More extreme cases put the more mundane cases into perspective. Psychiatrists in the former Soviet Union, as well as in other Eastern European countries and in the People’s Republic of China, have come under scrutiny for hospitalizing political dissidents and labeling them mentally ill or “psychiatrically impaired” (
Lifton 1976). Physicians in the military governments in Latin American and in several African nations have (perhaps under coercion themselves) cooperated with torture of political prisoners. Nazi physicians conducted experiments in concentration camps, which would previously have been unimaginable and which have given rise to many safeguards in human research (
Lifton 1986).
From a moral perspective, most double-agent situations are best seen as cases of conflicting loyalty or clashing duties. The clinician must choose one duty over another (
Macklin 1982). Perhaps most problematic are situations in which the patient assumes (because of the weight of the professions’ patient-centered ethic) that the clinician is working exclusively for the patient’s best interests and well-being. Thus, a psychiatrist conducting a prearraignment examination might be able to elicit more information than a police interrogator simply by projecting a trustworthy demeanor. But if the message is not “I am here to help you,” then the purpose of the examination should be directly stated. A therapist conducting an administrative evaluation in a student health service should clearly state, “You are being evaluated at the request of the Dean, who will receive a report of my findings.” A mental health professional should not convey the impression that everything discussed will be confidential if that is not the case. In clinical research, the issue of dual agency (“the therapeutic misconception”) has become recognized as a key ethical consideration.

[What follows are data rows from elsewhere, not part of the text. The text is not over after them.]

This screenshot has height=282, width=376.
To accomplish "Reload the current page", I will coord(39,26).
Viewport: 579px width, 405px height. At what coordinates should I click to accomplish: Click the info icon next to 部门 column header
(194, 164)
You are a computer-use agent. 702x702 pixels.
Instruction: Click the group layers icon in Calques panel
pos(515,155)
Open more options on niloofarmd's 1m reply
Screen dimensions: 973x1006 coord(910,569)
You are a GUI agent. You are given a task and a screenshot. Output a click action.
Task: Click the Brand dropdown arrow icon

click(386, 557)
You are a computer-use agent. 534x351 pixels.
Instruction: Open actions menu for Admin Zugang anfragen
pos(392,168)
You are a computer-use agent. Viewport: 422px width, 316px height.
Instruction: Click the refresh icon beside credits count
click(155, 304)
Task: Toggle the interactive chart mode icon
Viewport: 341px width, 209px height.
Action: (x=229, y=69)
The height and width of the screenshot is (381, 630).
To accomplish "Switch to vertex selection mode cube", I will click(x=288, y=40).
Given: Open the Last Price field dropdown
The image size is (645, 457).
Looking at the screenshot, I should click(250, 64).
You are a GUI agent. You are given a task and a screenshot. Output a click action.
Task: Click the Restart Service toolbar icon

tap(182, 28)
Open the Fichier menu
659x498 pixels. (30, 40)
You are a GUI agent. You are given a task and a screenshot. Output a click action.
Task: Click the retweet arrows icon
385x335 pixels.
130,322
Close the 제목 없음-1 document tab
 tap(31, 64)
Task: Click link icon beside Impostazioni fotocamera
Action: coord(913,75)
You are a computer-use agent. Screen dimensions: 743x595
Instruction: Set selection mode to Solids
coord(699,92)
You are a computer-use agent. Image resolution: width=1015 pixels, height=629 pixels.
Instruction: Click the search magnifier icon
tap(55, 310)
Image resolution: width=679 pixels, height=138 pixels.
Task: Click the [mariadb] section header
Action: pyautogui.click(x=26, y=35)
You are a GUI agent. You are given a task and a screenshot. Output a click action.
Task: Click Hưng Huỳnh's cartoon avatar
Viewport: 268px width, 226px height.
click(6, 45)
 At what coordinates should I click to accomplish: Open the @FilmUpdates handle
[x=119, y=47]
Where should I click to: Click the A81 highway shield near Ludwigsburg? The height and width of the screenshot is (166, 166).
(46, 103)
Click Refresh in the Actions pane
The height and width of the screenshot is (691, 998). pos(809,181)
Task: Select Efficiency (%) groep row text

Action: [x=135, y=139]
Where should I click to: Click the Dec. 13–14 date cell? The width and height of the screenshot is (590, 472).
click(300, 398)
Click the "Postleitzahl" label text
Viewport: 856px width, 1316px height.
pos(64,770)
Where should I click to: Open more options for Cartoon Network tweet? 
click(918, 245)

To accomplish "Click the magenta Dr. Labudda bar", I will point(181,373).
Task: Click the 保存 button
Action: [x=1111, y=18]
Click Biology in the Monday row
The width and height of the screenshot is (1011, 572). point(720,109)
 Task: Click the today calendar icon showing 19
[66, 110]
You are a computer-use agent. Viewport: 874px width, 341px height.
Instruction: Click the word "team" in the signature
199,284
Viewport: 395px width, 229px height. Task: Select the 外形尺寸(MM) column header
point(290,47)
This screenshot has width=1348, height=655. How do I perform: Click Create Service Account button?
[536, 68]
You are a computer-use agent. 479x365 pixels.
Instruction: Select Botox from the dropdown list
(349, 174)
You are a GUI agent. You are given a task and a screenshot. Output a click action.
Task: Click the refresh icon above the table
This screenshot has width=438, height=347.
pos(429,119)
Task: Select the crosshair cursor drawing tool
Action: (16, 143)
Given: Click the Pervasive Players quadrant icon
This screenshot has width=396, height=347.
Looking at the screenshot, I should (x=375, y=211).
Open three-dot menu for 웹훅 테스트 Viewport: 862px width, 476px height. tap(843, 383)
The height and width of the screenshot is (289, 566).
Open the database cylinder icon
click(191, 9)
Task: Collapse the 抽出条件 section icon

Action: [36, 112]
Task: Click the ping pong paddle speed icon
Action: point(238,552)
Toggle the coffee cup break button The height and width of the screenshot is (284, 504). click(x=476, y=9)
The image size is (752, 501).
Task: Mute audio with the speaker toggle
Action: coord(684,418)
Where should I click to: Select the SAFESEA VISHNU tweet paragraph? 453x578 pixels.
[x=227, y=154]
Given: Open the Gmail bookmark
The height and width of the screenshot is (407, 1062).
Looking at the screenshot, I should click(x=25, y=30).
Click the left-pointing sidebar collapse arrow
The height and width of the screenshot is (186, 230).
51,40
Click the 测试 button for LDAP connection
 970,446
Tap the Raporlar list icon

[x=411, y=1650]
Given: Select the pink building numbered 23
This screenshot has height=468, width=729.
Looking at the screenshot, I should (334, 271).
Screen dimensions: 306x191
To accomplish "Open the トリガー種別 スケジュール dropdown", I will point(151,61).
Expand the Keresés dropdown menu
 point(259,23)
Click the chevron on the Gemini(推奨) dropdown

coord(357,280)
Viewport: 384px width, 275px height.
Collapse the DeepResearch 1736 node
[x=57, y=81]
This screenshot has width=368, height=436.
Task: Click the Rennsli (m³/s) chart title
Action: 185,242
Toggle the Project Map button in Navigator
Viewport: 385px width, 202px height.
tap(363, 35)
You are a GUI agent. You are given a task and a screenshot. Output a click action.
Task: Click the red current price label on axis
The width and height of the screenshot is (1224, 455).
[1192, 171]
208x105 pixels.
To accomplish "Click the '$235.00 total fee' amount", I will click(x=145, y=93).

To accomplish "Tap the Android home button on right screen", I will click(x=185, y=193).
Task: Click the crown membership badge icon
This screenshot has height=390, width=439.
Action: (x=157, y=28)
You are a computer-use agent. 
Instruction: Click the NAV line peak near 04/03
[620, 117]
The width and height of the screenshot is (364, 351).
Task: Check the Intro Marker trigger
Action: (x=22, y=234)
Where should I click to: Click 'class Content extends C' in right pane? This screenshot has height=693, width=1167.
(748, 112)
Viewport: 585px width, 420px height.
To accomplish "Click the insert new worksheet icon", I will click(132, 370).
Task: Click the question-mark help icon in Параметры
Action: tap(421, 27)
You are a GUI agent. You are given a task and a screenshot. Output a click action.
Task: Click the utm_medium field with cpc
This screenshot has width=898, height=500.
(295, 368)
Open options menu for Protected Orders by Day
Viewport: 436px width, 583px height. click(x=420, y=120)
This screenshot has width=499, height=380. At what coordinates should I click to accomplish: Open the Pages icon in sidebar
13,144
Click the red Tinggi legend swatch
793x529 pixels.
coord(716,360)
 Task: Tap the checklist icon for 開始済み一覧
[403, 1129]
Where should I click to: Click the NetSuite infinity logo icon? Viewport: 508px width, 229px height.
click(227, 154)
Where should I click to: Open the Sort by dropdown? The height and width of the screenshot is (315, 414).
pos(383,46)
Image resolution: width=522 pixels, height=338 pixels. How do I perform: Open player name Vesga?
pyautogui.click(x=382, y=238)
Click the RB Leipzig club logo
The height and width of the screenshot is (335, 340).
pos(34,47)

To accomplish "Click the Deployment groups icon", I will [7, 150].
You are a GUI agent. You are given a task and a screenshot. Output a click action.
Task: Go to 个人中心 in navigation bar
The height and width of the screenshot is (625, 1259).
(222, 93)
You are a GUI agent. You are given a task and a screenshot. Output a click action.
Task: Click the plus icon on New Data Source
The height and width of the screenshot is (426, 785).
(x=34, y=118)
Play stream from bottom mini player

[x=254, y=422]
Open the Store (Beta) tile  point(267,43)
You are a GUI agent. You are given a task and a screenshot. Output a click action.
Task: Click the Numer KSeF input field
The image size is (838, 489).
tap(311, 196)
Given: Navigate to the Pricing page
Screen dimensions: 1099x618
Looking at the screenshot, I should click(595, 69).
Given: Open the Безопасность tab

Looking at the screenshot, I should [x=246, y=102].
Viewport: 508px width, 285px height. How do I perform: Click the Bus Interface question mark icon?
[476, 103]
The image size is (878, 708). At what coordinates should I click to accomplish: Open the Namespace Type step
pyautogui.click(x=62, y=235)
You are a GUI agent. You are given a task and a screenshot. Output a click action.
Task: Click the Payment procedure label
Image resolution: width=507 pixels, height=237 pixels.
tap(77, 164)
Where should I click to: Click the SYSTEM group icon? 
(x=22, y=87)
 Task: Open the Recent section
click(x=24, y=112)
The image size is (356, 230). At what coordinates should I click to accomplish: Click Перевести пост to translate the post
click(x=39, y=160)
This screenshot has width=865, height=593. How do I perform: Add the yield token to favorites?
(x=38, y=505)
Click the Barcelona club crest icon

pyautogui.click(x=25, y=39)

Furthermore, review and examination of double-agent issues should be a continuing obligation of mental health professionals, for such scrutiny is the only way to prevent such issues from disrupting the clinician–client relationship. These are issues that often come before professional ethics committees and serve as reminders of the ethical principles kept alive through education, codes, and professional discipline.
When a conflict of interest arises, the health care professional should make his or her allegiance to the patient/client primary and should fully inform the patient/client of the conflict of interest. The goal of maintaining trust is essential to the therapeutic relationship, and anything that erodes that goal diminishes not only the therapy, but also the therapist and the profession he or she represents.